• Prompt 1: In the passage about Doc Rivers and the Celtics, which college has Austin Rivers committed to?
• Prompt 2: Please carry on the passage about Doc Rivers and the Celtics, picking up after its final sentence.

• Passage to read:
□ □ □ □ □
The older Kevin Garnett looks, the more banged up Paul Pierce gets, the more likely it seems Ray Allen won't be back and the more ornery Rajon Rondo becomes, the more Doc Rivers has to wonder if this is the right time to walk away from the Celtics.
Indications out of Boston suggest he is considering it. Danny Ainge approached Rivers, who has one year left on his contract, during the season to open talks about an extension and Rivers declined. Rivers talked about his family as a main consideration for stepping down as coach. He has a son, Jeremiah, who will be a senior at Indiana; a daughter, Callie, who will be a senior at Florida, and then there is his younger son. Austin, who will be a high school senior, is one of the top point guards in the nation. He has committed to Florida.
Doc Rivers told the Boston Herald, "Every year I sit down in the middle of the summer and I have a family discussion. We talk about what we want to do. That's nothing new, but every year it gets stronger and stronger, and I think people are making some common-sense reads."
When the story came out, however, Rivers quickly downplayed the notion that he was thinking about leaving the Celtics, who play the Miami Heat in the first round of the playoffs.
□ □ □ □ □
• Dataset content:
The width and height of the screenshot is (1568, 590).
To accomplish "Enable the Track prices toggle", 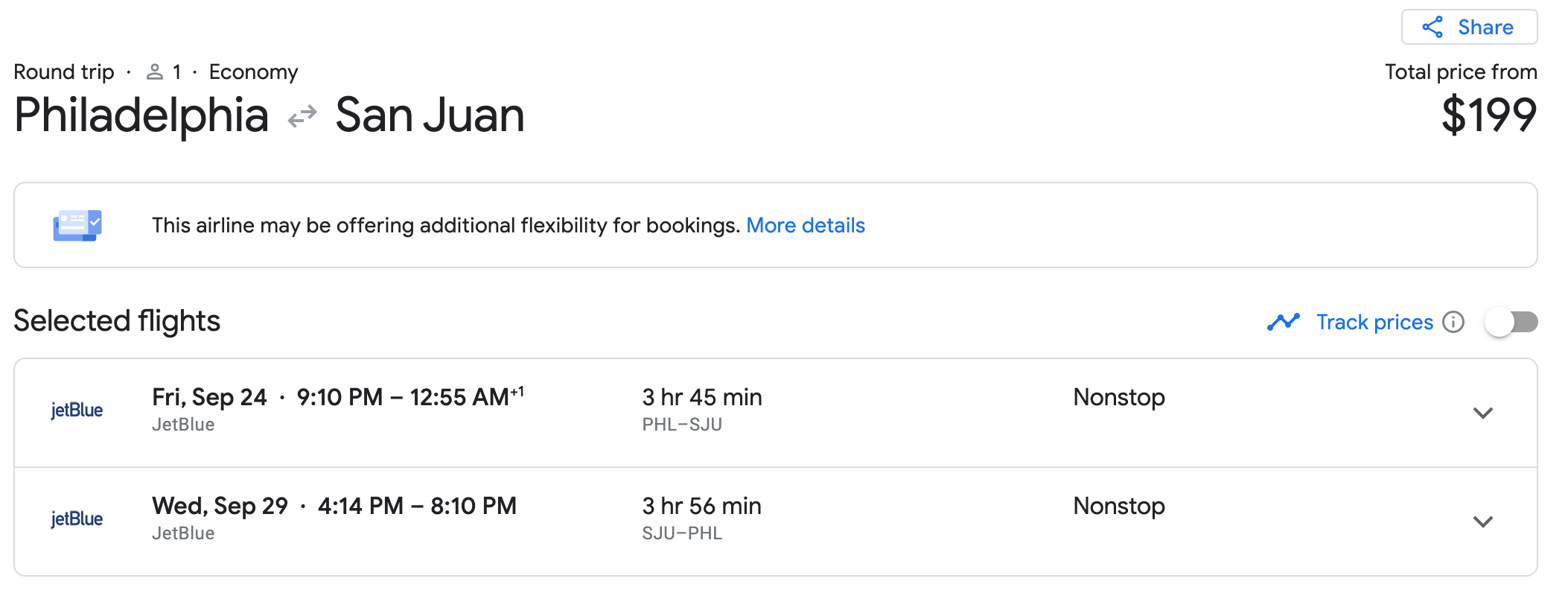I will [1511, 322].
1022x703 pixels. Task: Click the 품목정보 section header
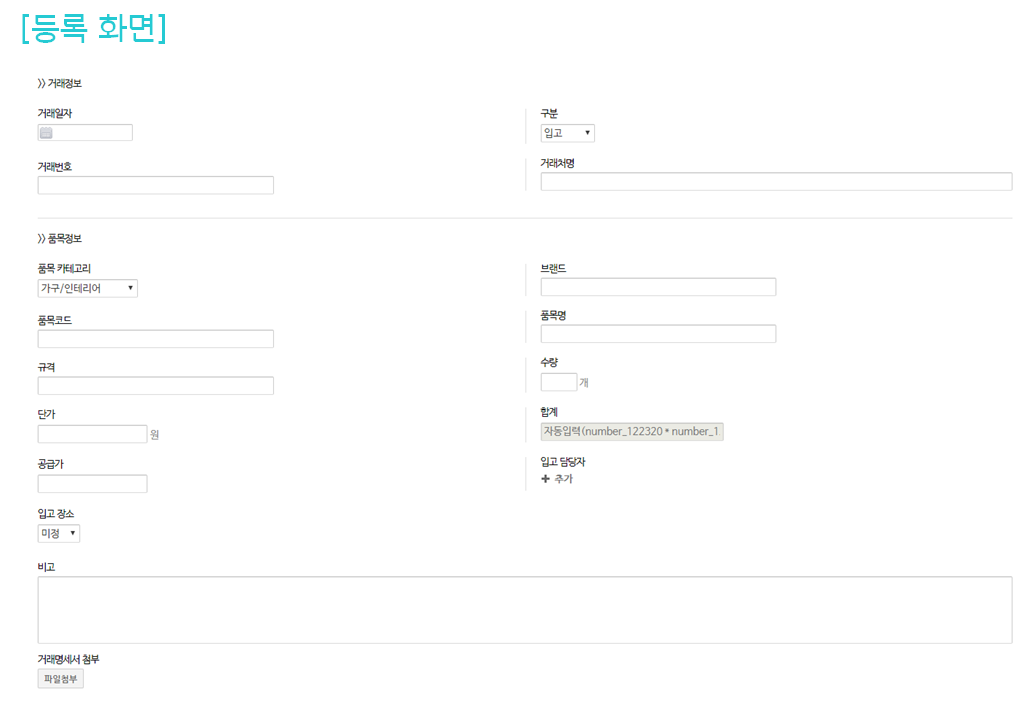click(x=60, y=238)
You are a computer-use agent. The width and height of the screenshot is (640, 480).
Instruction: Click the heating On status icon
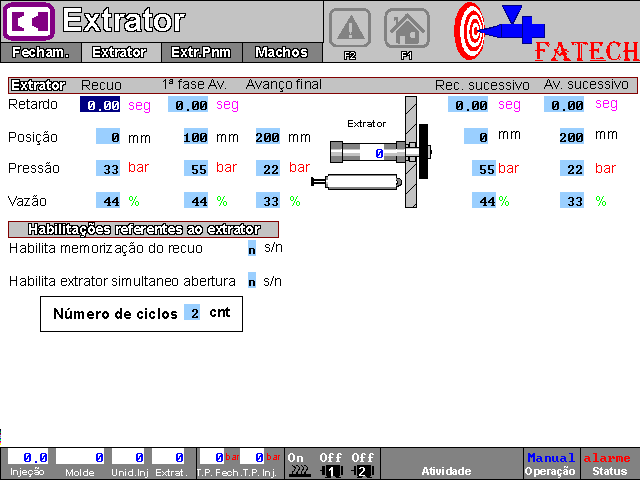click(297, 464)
□ □ □ □ □
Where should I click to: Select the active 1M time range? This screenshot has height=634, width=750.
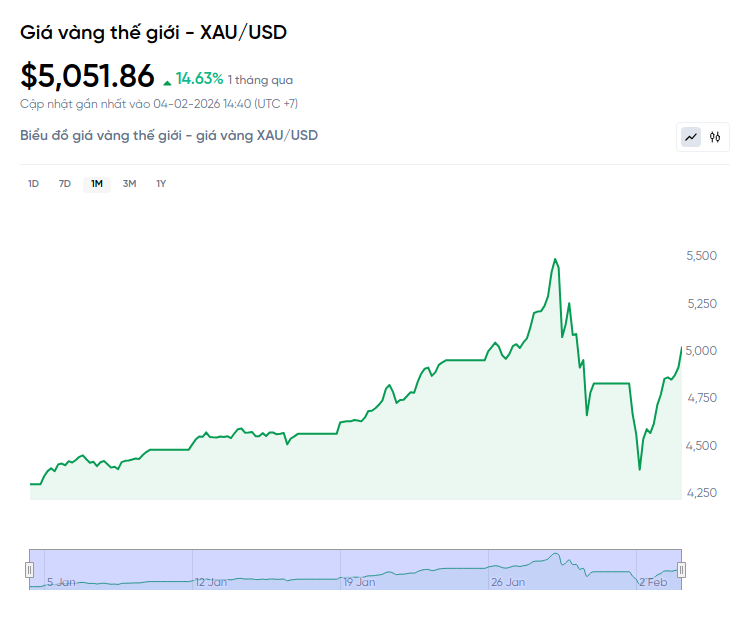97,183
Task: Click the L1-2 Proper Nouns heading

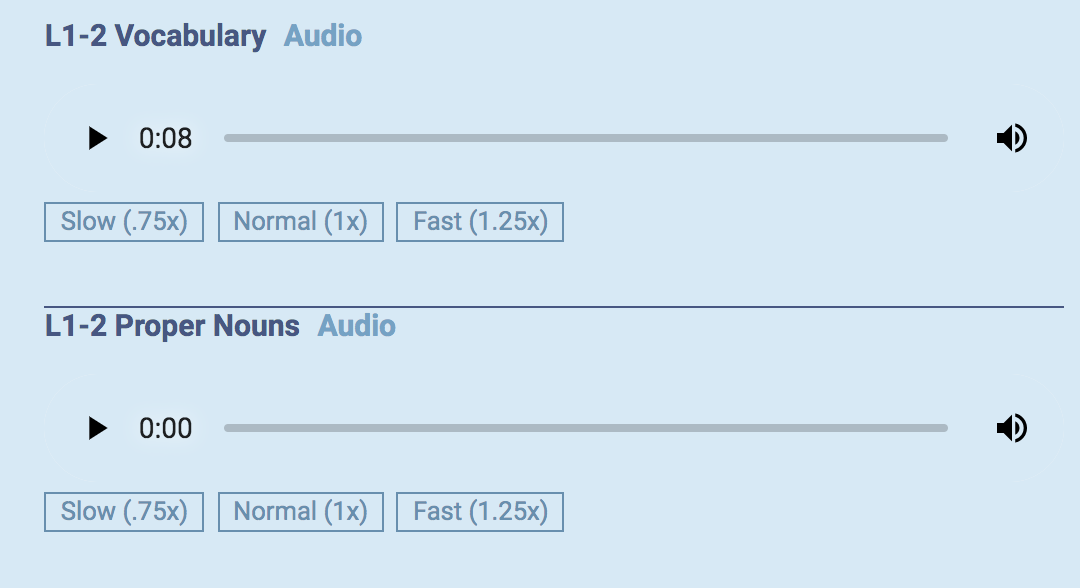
□ □ □ □ □
• Output 1: Florida

• Output 2:
"It's a non-issue for me right now," he told The Boston Globe. "I think a lot of people on the outside have made their own conclusions on what I'm thinking . . . The bottom line is I am a father and I have kids and that's always going to be an issue for me. It was when I took the job. So that'll never go away. My kids are doing very well, they're very happy, they're well-adjusted, probably because I'm not home every day. Things are going well, so we'll make that decision when it comes."
Will the direction in which the Celtics appear to be headed be more of a motivating factor? The team, just two years from its championship season, seems to be declining quickly. Garnett, the heart and soul of the team, has lost a great deal of his athleticism and effectiveness after knee surgery. Rondo is a major talent on the rise, but word is he has become increasingly difficult to coach.
Rivers went through a 58-loss season in 2006-07, just before the blockbuster trades turned things around dramatically. Does he really want to endure another rebuild? "I think the demise of the Celtics may be greatly exaggerated," Rivers told the Herald. "People think this is it, and I don't think anyone in our office feels that way. But as far as I'm concerned, I can tell you I try never to make a decision in the season. That's the worst time. You're emotional either way about it."